The chief executive of Alimentation Couche-Tard Inc. said the company remains committed to acquiring the Japanese operator of the 7-Eleven chain despite recent pushback.
The Quebec-based company, which operates Circle K stores, continues to believe there is "a unique strategic fit" to be realized through a merger with Seven & i Holdings, Couche-Tard CEO Alex Miller said Wednesday.
Miller's comments came after Seven & i publicized a letter last week that it sent to Couche-Tard's leadership in September explaining why it was rejecting the Canadian company's offer.
The letter by Stephen Dacus, who was chair of the Japanese company at the time and has since become chief executive, had said Couche-Tard's proposal was "not in the best interest of Seven & i shareholders and other stakeholders." The company also said it intends to boost its own corporate value and has raised antitrust concerns in the U.S.

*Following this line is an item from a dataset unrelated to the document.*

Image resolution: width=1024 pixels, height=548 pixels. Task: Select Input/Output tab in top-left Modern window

"We are open to engaging in sincere discussions should you put forth a proposal that fully recognizes our stand-alone intrinsic value," Dacus wrote.

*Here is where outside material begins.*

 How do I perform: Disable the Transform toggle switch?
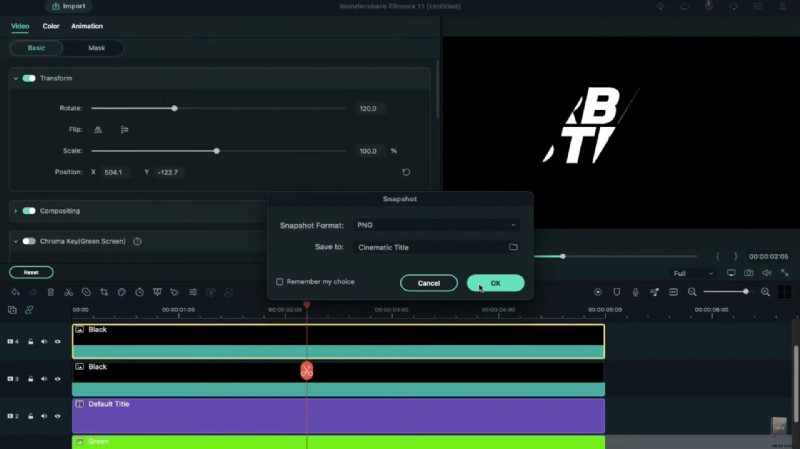[x=29, y=78]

Speaking to analysts during a conference call to discuss Couche-Tard's third-quarter results, Miller said Wednesday that his company is undeterred.
"We have reiterated several times over the past few months that we intend to be friendly and persistent in pursuing a transaction which we believe is in the best interest of all stakeholders," he said.
"We have done that in the face of significant frustration and distraction. We look forward to fulsome engagement with Seven & i, so that we can reach definitive terms and move forward."
In October, Seven & i said it received a revised non-binding proposal from Couche-Tard that media reports suggested were valued at US$47 billion, about 22 per cent higher than an offer it made in August.
In a letter to shareholders earlier this month, a special committee convened by Seven & i confirmed both sides are working together to map out potential buyers for convenience stores that could be sold to satisfy U.S. antitrust regulators.
Miller said the two companies are determining "what a divestment would look like in the United States," noting potential buyers have signed non-disclosure agreements as part of that process.
He said Couche-Tard's management team was in Japan last week as talks continue.
"We can achieve significantly more together than each of our companies can achieve individually, including accelerating the global growth of the iconic 7-Eleven brand," Miller said.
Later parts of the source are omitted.